Backorders.   Several major machinery vendors seem to have a running ad on e,g. lower end lathes that turns out to be "on backorder."  A person cannot see this "backorder" status until visiting the website.   This  appears (almost to be) a bait and switch tactic which is tiresome.  Some sites allow an "add to cart" option to the backordered item, but others simply show the item with no more information.  Do the "add to cart" vendors eventually reach some minimum batch quantity or do individual orders flow in series and remain a Chinese secret?  

Your comments may help potential near term buyers.


----------



## pontiac428 (Dec 19, 2020)

It might not be helpful to say this, especially since it's my opinion, but past behavior is the best indicator of future behavior, and that tells me prices will not roll back when tariffs are halted.  Everybody feels like they need to claw back losses from the last year, so the income previously allocated for tariffs will likely go to line the pockets of business owners who feel like they've lost out.  Not a single price tag is going to be slashed.  That's the economy of capital.

Backorders are a little different, as I see it.  The pandemic has affected production and distribution all the way around the globe.  Inventory will come back, but for now it is just the way it is, and it's affecting every sector.  You're as likely to wait for a PM mill as you are for a new Playstation or even an arrangement from your local florist.  At least things are trickling through and we have hope for a return to normal.


----------



## MrWhoopee (Dec 19, 2020)

I suspect backorders just reflect the fact that suppliers in this country are not ordering for inventory at the increased prices. It's a game of hot potato, and they don't want to be holding the potato when the tariffs are removed.


----------



## 7milesup (Dec 19, 2020)

My understanding is that the tariffs do not apply to machines made in Taiwan.  Seems that I read that somewhere when this whole tariff crap started.  So, if that is the case, you can buy a Taiwan lathe (better quality) for the same or less money than a Chinese lathe.  
BTW, where did all that tariff money go?


----------



## MrWhoopee (Dec 19, 2020)

7milesup said:


> BTW, where did all that tariff money go?

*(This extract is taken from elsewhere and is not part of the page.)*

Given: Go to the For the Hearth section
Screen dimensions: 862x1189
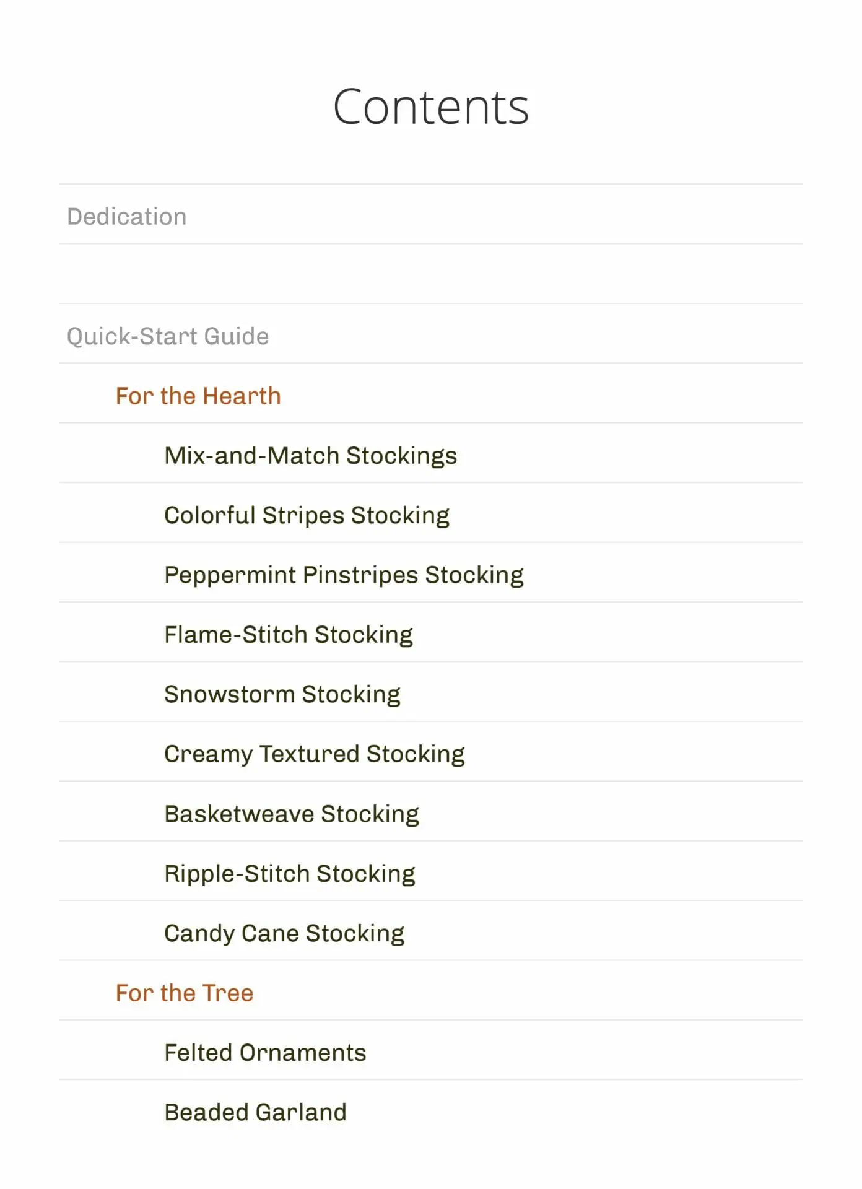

The U.S Treasury. Tariffs are actually one of the primary sources of income envisioned by the founding fathers.


----------



## 7milesup (Dec 19, 2020)

MrWhoopee said:


> The U.S Treasury. Tariffs are actually one of the primary sources of income envisioned by the founding fathers.


Really.  I did not know that (the founding father part esp.)


----------



## Superburban (Dec 19, 2020)

Income taxes started after the civil war, then stopped after it was paid off, then started again and made permanent with the 16th amendment around WW1.


----------